In summary, a range of biological, technical, and mechanical complications can occur with dental implants and the prostheses they support. For single- and multi-unit fixed dental prostheses, the 5-year rate of complications was 27.3%. This means that on an annual basis, about 1 in 18 of these prostheses had a complication of one type or another. For complete fixed dental prostheses, the 5-year rate of complications was twice that of single and partial fixed dental prostheses at 53.2%, which is equivalent to 1 in 9 prostheses annually. When comparing cemented to screw-retained prostheses, the 5-year complication rate was 16.3% for cemented prostheses, or 1 in 31 prostheses annually. The corresponding rate for screw-retained prostheses was 31%, or 1 in 16 prostheses every year. Overall, 27.1% of implant-supported prostheses developed a complication over a 5-year period, which represents about 1 in 18 prostheses every year.
Although high survival rates of implants and the prosthodontic reconstructions they support may be anticipated, biological, technical, and mechanical problems are a frequent occurrence. Management of these complications often involves additional chairside time, and they can often be time-consuming and costly to treat. Both the treating clinician and patient need to be aware that ongoing maintenance, repairs, and re-treatment are often necessary with implant-supported prostheses. At all times, clinicians should take steps to minimize the risk of complications wherever possible.
Survival and Success Rates of Single- and Multi-Unit Implant FDPs, Key Learning Points: Overall, an improvement in the survival and success outcomes for both implant body and implant prostheses has been shown when comparing newer studies to older studies that were published in the year 2000 or earlier. The 10-year survival rate of well-documented implant systems is greater than 95%. The 5-year survival rates of single-unit, multi-unit, and complete implant-supported prostheses is greater than 95% in studies published after the year 2000.
The 5-year complication rates of single-unit, multi-unit, and complete fixed dental prostheses combined from studies published after the year 2000 were as follows: Biological complication rates ranged from 6.4 to 9.4%. Abutment or screw loosening was 8.7%. Abutment or screw fracture was 2.8%. Implant fracture was 0.5% or less. Loss of retention of cemented single crowns was 3.1%. Fracture of veneering materials was 16.7%. Fracture of the framework was 0.2%.

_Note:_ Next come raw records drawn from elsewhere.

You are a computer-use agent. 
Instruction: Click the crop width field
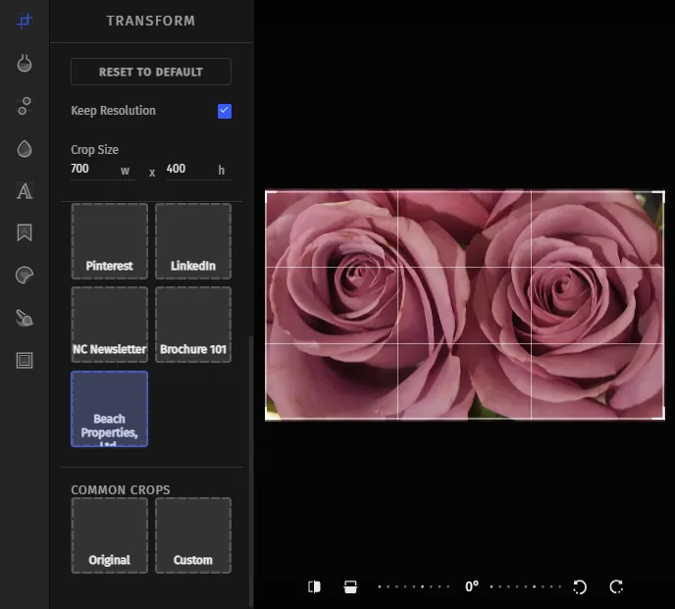pos(103,169)
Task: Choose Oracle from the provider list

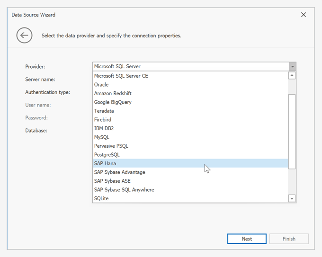Action: pos(101,85)
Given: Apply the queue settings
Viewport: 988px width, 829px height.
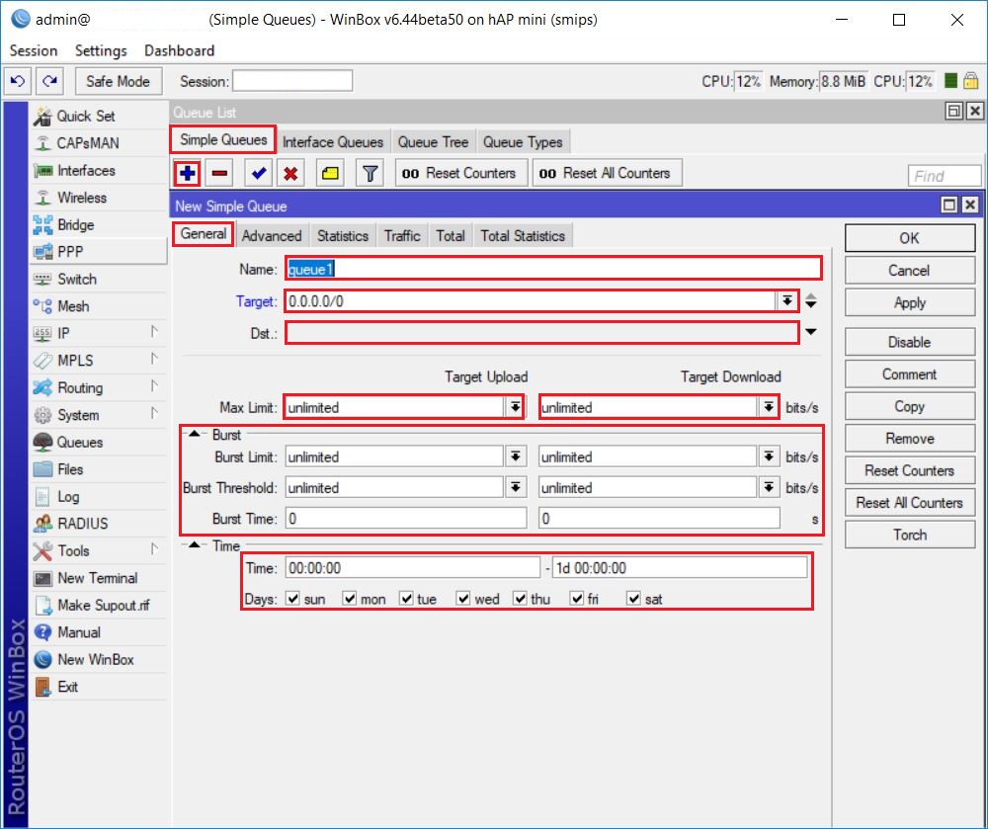Looking at the screenshot, I should point(908,302).
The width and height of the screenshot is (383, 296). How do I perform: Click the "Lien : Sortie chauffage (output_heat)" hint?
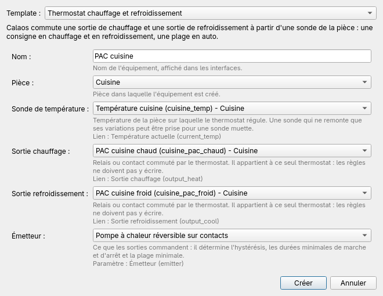(148, 179)
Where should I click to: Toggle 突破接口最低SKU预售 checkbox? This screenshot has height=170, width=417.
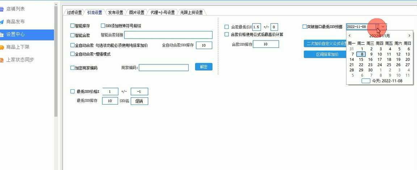click(x=304, y=26)
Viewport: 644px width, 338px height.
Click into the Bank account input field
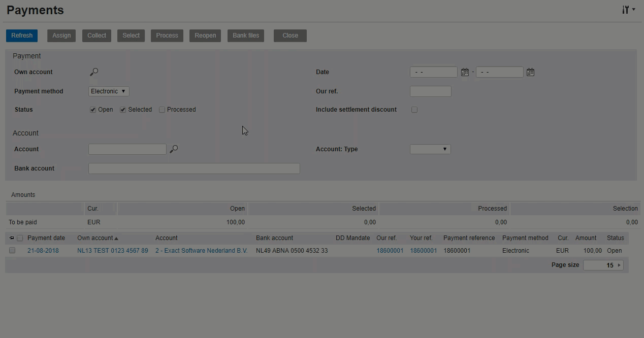click(194, 168)
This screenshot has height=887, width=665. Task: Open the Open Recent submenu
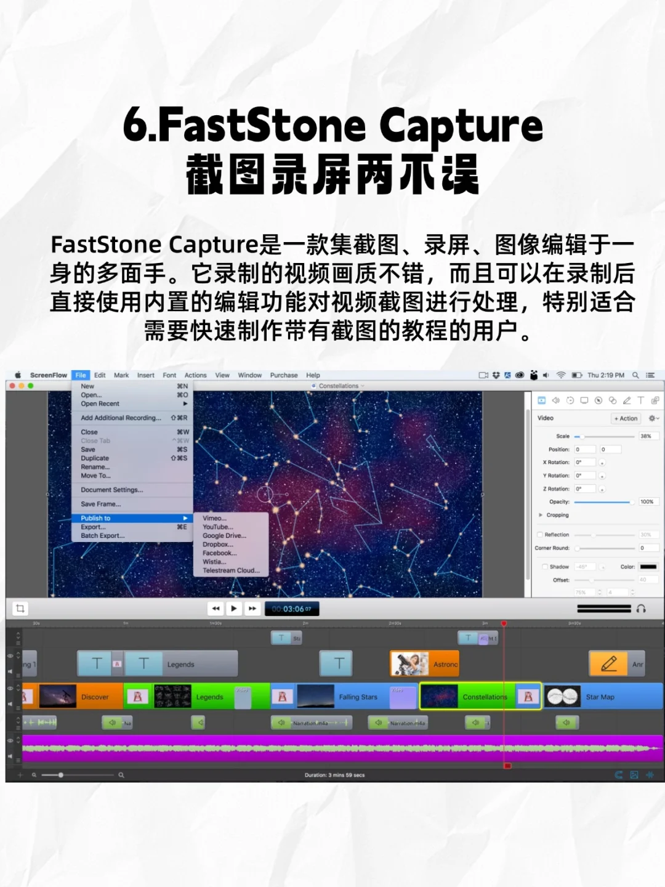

The 5-year complication rates according to prosthesis type and mode of retention from studies published after the year 2000 are as follows: Single- and multi-unit FDPs was 27.1%, Complete FDPs was 53.2%, Cemented prostheses were 16.3%, Screw-retained prostheses were 31%, The overall complication rate for implant-supported FDP was 27.1%.
Implant and Prosthesis Survival and Success, Module Summary: The replacement of missing teeth by means of endosseous implants has been proven to be a successful treatment modality for both completely and partially edentulous patients. Implant survival and success are based on different criteria and both should be considered when reporting implant-related outcomes and predictability. In general, recent clinical studies published after the year 2000 have reported higher implant and prosthesis survival rates and lower biological, mechanical, and technical complication rates, suggesting a positive learning curve in implant dentistry. Understanding of the implant-related complications and their associated risk factors will enable clinicians to improve treatment planning, manage these complications, and avoid future complications.